What’s really being recorded by the projection of Congress to R^2? I think it’s something like this — for each triple of legislators (x,y,z) you ask: is z to the left or the right of the ray that starts at x and proceeds towards y?

There are n! possible orderings of n points on the line. How many “orderings” are there of n points in the plane?

An algebraic combinatorist might phrase the question like this: Let M be a 3xn matrix with real entries, where the third column consists entirely of 1’s. Suppose every 3×3 minor of M is nonsingular.
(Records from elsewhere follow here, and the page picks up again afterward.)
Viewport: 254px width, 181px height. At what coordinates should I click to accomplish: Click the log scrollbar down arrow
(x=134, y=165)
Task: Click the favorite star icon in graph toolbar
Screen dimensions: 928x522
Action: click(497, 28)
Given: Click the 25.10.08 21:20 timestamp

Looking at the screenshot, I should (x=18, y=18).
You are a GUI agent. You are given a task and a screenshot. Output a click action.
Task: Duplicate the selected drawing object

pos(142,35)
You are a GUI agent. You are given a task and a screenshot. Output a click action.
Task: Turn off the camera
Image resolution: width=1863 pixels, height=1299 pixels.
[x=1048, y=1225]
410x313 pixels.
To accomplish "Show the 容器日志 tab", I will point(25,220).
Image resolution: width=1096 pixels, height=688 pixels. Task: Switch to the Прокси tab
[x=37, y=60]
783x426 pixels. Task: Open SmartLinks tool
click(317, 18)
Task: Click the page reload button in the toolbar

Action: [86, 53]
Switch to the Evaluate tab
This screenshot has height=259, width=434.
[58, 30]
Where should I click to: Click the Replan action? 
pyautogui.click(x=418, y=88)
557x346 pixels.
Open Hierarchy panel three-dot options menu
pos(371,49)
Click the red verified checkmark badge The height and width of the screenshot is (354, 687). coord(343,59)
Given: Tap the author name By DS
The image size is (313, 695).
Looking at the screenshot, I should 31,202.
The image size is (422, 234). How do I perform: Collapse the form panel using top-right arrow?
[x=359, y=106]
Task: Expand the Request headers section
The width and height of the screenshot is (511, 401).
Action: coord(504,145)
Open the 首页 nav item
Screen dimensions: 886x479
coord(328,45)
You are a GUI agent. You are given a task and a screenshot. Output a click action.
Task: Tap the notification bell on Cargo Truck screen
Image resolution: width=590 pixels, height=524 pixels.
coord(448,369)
Then let f(M) be a function from the set of 3-tuples of distinct elements of [1..n] to the set {+1,-1}, where you assign to each 3-tuple (i,j,k) with i < j < k the sign of the determinant of the 3×3 matrix formed by rows i,j,k of M.

**Question:** As M ranges over 3xn matrices of the given form, how many different functions f(M) are there?

An obvious upper bound is 2^(n choose 3), but this is way too big. Note that if you replace “3” by “2”, the answer to the analogous question is n!.

As a geometer, I’d phrase the question in a different (but I think equivalent) way:

**Question:** Let X_n be the space of ordered n-tuples of points in R^2 such that no three points are collinear. How many components does X_n have?

Again, if you replace R^2 with R^1 and “no three points are collinear” with “no two points coincide,” you get n!.

Let a(n) be the answer to the questions above (which, if I am not confused, have the same answer.) Then a(3) = 2 and a(4) = 14, and I think maybe a(5) is 252 but I’m not really sure. Combinatorial geometers with a soft spot for orphans, tell me more!